» Text segment:
== == ==

Somewhere along the way, many women were taught that letting their work speak for itself was the professional thing to do. Keep your head down. Deliver results. The right people will notice.

And sometimes they do. But not always. And not consistently enough.

The truth is that your personal brand is not about self-promotion. It is about ownership. It is about deciding intentionally how you want to be known, what you want to be known for, and making sure the story being told about you is the one you actually wrote.

Because if you are not telling your story, someone else is telling it for you. And they may not be getting it right.

So what does building a personal brand actually mean for a woman who leads?

It starts with clarity. Before you can own your narrative, you have to know what it is. Not your job title. Not your resume. Your point of view. What do you believe about leadership, about your industry, about the way things should be done? What have you learned that others haven't yet? What would you say if you knew people were listening? That clarity is the foundation everything else is built on.

It grows through consistency. A personal brand is not built in a single moment. It is built through the accumulation of small, consistent actions over time. The LinkedIn post you write every week. The perspective you share in the meeting when it would be easier to stay quiet. The way you show up at every Table event, every industry conference, every conversation with someone new. Consistency is what turns a moment into a reputation.

== == ==

» Extracted information:
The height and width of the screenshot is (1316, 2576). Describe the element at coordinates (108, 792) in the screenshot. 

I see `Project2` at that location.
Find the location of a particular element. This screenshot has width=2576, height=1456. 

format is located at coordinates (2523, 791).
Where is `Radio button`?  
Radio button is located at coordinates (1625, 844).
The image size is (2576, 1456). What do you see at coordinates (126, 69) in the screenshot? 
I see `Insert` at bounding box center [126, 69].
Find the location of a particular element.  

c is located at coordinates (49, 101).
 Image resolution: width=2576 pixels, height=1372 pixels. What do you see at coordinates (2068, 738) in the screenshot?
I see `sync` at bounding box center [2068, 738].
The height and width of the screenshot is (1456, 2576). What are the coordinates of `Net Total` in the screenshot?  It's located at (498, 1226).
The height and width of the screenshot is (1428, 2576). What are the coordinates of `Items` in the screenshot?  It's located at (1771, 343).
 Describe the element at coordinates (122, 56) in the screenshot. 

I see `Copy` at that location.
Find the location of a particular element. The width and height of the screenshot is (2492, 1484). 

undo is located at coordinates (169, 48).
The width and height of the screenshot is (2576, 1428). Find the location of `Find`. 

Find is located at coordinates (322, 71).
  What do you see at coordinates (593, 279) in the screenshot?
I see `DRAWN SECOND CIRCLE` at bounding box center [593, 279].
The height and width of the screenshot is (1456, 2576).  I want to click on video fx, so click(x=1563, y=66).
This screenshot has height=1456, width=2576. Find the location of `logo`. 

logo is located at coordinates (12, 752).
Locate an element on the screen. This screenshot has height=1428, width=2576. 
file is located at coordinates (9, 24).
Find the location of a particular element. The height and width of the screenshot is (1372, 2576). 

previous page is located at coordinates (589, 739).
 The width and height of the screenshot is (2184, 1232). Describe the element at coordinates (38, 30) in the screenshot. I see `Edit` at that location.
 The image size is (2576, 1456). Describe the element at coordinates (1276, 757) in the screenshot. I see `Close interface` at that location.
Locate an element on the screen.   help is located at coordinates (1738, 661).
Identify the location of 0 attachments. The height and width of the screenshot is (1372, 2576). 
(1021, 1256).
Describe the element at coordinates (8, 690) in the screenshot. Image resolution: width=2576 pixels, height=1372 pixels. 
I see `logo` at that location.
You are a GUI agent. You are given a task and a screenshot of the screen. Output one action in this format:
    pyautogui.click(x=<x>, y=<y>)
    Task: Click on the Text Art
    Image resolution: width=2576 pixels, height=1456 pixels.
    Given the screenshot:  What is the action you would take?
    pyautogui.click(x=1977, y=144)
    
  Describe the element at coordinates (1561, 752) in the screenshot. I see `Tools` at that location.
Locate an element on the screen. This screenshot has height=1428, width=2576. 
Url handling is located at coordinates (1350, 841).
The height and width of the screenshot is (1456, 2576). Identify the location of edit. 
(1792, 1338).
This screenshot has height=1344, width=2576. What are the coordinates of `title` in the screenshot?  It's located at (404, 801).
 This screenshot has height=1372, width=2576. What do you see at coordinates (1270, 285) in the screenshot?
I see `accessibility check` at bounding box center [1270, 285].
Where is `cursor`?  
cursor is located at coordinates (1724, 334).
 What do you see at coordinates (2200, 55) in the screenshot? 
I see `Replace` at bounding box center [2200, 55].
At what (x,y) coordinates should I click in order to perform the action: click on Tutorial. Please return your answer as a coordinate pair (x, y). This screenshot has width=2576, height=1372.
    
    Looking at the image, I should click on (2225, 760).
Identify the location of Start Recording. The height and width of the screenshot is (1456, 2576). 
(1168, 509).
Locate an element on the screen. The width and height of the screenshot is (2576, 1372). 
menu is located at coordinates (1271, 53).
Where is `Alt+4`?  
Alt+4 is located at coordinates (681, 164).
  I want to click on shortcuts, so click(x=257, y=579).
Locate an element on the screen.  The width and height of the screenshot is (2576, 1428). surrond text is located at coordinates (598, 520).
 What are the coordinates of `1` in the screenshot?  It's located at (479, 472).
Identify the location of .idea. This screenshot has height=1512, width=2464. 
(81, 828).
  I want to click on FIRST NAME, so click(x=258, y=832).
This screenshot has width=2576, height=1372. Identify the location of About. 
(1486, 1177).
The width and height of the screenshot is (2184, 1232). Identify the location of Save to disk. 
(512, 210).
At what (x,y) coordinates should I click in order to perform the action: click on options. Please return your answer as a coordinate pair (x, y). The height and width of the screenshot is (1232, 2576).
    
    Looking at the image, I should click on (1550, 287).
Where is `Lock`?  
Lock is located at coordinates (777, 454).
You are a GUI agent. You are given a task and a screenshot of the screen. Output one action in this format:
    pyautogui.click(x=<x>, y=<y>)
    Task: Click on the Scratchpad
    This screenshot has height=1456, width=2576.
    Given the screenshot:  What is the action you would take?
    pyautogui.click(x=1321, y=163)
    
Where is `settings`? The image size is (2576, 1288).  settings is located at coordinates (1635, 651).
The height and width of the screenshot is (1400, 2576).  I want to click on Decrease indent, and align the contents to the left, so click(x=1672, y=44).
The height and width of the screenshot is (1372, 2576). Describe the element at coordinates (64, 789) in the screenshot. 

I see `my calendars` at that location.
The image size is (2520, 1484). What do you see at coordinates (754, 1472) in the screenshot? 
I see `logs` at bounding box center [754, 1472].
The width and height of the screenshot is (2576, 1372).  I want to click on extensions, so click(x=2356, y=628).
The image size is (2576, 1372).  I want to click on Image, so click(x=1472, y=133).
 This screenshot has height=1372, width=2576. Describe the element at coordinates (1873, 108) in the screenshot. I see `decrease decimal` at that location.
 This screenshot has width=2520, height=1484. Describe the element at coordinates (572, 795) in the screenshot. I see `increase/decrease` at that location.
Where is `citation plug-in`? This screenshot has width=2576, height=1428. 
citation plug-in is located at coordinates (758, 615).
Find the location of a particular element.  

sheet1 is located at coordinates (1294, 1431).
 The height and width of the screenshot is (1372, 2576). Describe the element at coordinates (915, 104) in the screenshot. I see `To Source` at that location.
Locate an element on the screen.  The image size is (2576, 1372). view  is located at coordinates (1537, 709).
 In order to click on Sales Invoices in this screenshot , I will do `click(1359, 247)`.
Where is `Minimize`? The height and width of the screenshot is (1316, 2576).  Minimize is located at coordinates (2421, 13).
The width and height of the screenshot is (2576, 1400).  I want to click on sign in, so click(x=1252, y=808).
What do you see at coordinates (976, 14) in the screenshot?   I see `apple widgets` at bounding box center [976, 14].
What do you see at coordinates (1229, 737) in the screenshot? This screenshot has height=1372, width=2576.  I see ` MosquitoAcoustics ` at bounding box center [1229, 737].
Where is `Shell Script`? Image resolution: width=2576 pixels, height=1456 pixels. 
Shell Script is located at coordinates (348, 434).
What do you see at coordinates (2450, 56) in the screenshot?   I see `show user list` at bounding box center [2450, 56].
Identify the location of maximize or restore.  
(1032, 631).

== == ==

» Challenges:
**a.** Please answer these about the personal branding text:
(i) Rather than self-promotion, what is a personal brand about?
(ii) What does the text call the foundation everything else is built on?
(iii) What turns a moment into a reputation?
**b.** Extend the personal branding text onward from its last sentence.

» Written responses:
**a.**
(i) Ownership.
(ii) Clarity.
(iii) Consistency.

**b.**
It deepens through generosity. The women who build the strongest personal brands are not the ones who protect their knowledge most carefully. They are the ones who share it most freely. The mentor who gives her time. The leader who credits her team publicly. The executive who writes about what she has learned so that others don't have to learn it the hard way. Generosity builds trust. And trust is the currency of a strong personal brand.

And it requires courage. Owning your narrative means saying things publicly that you actually believe, even when they are not the safest or most popular positions. It means being willing to be known for something specific rather than staying safely generic. It means showing up as yourself, not a polished version of what you think a leader is supposed to look like.

Research from Catalyst found that women who actively manage their professional visibility are significantly more likely to be considered for senior leadership roles. Visibility is not vanity. It is strategy.

Your story is one of the most powerful assets you have. The question is not whether you have a personal brand. You do, whether you built it intentionally or not. The question is whether the brand you have is the one you want.

You have the pen. Use it.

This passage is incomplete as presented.